## How to complete this task
Copy the listing word for word, starting at the line that holds "I want to click on y-tick-label-right: -40, so" and ending at the last line of the listing. Leave the pictures out.

## Data records
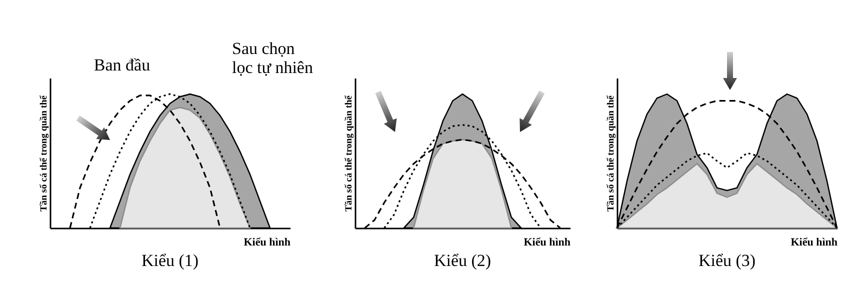 The width and height of the screenshot is (857, 284). What do you see at coordinates (170, 260) in the screenshot?
I see `text: Kiểu (1)` at bounding box center [170, 260].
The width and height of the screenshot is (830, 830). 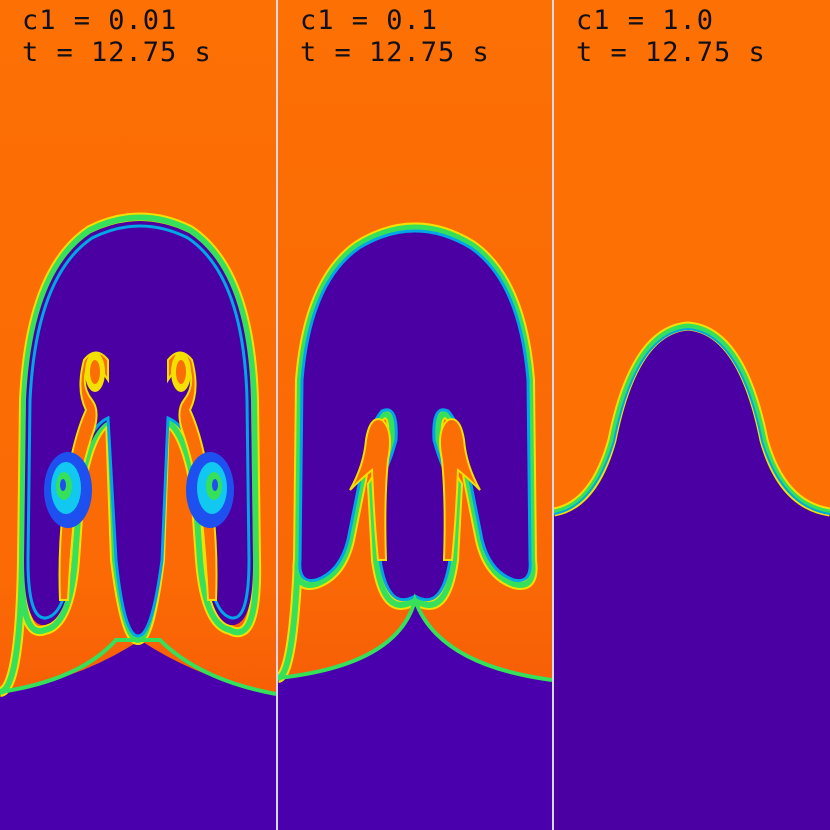 I want to click on left-vortex, so click(x=68, y=490).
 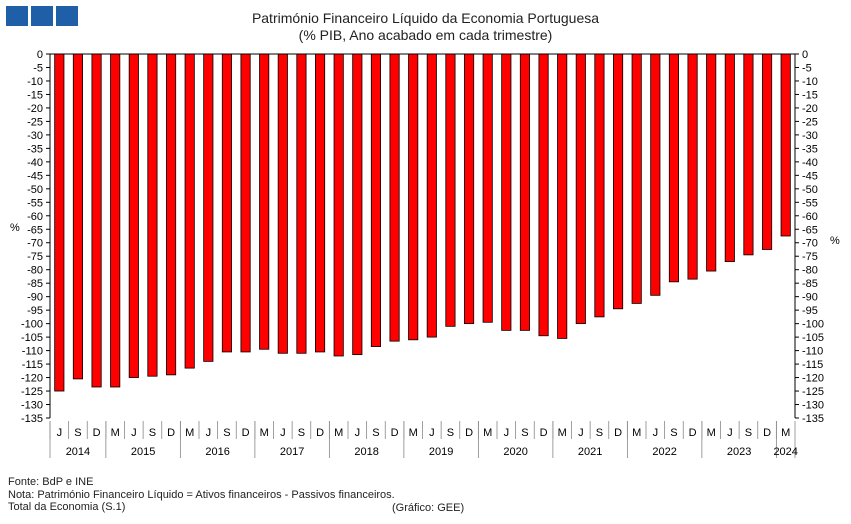 I want to click on y-tick-label-right: -40, so click(x=810, y=163).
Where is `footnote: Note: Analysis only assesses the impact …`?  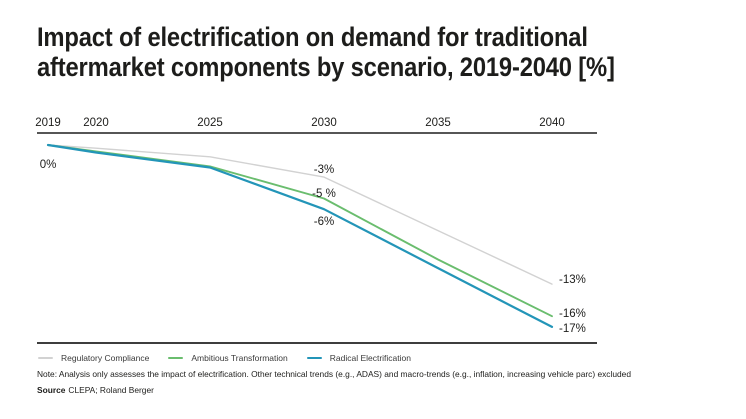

## Exercise output
  I want to click on y-tick-label-right: -40, so click(x=810, y=163).
Where is `footnote: Note: Analysis only assesses the impact …`?  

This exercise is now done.